A couple of days ago, I went to Home Depot, and a robot checked me out.

That's right, A robot. Where once there had been four checkout counters, staffed with live check out clerks, there are now machines that read the labels on my merchandise, told me how much I had to pay, added the tax automatically, and took my money via a plastic card.

Five human checkers, five jobs, taken by robots. Just because they don't look like mechanical people doesn't mean that they're not real and effective. If you were thinking that the world was going to be taken over by mechanical monsters, you're behind the times. It's already happened, and they're not monsters. And, of course, five people out of work.

Five people out of work, replaced by five robot checkers and one human supervisor. And you think that we're outsourcing our jobs to India. That "Immigrants" are taking our jobs. That the jobs will come back if we lower the pay rates.

Guess what? The jobs are GONE. Killed off by our desire for convenience, and our desire for lower prices. These days, an industrial robot that does the job of a man on an assembly line costs about $20,000, requires no food, no healthcare, no house, no retirement benefits, can work around-the-clock without a break, and cost his boss much less than human worker. What's not to like?

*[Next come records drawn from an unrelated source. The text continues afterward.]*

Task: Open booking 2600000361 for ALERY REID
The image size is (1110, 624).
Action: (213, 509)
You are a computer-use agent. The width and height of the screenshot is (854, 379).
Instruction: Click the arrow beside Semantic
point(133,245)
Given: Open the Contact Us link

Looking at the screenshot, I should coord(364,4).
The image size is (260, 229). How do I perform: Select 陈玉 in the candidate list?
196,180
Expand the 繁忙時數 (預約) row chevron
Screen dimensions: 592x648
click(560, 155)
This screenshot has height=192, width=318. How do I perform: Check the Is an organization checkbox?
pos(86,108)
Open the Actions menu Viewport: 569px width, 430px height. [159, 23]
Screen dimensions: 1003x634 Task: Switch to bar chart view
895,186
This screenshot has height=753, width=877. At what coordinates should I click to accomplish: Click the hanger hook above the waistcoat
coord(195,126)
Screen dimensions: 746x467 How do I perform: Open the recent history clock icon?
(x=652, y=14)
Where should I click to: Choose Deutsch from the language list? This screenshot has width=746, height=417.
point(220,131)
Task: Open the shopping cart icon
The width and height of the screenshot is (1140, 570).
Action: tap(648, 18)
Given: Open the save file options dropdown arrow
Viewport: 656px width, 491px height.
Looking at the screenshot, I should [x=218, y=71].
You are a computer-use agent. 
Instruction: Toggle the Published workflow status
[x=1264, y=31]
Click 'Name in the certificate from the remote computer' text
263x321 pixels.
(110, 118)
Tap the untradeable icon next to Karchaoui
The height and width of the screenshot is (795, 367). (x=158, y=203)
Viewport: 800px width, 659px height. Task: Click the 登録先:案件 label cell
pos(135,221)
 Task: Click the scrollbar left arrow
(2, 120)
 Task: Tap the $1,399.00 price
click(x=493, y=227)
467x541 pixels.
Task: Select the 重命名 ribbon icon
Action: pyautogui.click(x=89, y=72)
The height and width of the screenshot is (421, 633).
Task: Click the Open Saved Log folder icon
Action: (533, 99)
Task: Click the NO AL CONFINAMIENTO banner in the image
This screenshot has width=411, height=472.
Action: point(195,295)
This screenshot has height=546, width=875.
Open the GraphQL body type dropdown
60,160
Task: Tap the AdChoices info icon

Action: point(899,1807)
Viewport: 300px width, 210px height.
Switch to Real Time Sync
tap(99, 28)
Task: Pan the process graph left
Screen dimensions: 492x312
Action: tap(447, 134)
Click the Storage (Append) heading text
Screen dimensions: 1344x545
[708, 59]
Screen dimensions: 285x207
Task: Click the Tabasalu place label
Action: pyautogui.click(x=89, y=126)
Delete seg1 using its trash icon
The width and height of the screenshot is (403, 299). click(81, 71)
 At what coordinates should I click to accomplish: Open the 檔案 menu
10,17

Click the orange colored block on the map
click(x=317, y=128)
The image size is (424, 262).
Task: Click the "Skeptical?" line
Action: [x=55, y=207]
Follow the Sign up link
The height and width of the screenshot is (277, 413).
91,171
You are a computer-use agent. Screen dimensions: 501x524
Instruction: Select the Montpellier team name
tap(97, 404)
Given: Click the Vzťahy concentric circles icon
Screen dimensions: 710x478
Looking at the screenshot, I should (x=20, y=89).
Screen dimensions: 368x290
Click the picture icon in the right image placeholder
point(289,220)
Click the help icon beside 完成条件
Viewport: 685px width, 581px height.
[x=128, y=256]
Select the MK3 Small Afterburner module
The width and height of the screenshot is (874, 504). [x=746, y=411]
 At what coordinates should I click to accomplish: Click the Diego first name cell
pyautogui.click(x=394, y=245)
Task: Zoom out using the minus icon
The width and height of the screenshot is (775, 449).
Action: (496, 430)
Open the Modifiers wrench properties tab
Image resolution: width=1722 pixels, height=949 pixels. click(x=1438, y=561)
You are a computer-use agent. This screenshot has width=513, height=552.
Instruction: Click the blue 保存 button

We've been talking about this for years; now it's here, and what are we going to do about it? But the much bigger question is, if these jobs that once were done by humans are done better and more cheaply by machines, shouldn't we look at the whole "An honest days work for an honest dollar" paradigm differently? Because this reality is here right now. Five human checkers were put out of work by five robots, and it's so convenient that you may not even have noticed.

And this brings us to a much more important societal milestone; when a person's job is outsourced to a robot, how does this person eat? This is a very urgent question, because it's happening right now. Robots are simply cheaper and more reliable than humans for a lot of jobs. They don't call in sick; they don't go on strike; they don't have to eat, drink, rest, breathe, and all the other messy things that humans have to do. All they require is electricity, and some maintenance. When their usefulness is over, they don't need a pension. They can be taken apart and recycled, which is not something that you can do with human beings.

So what are humans to do when a machine can do their job better and cheaper? In Switzerland, people are going to receive a minimum income, whether they work or not. Several other countries are considering that. Here in the United States, with our Puritan mindset, we have a hard time conceiving of "free money". The people that run the country’s businesses think that somebody who doesn't work and receives money is a "welfare queen”. Well, we're going to be seeing a lot more of them soon, Because the jobs done by those four robot checkers at Home Depot are never coming back, unless we actually regress to a pre-machine age, which is unlikely.

This is going to be one of the greatest societal challenges of our age. Go ahead, ignore this. Keep recommending diaries about political kabuki, and watch as your job disappears. Right now, I'm writing this without pushing a single typewriter key. That 1950s secretary, the one who looked like Bettie Page (Always my favorite) and who knew what you really meant when you said “Miss Page, please take dictation" is gone, replaced by an app. And it's happening faster and faster.

Have a nice day.

Update. The rec list? what an honor! And I wrote so many better diaries! I guess, in the words of that dentist in Brooklyn, "Oh! Did I hit a noive?" Thank you.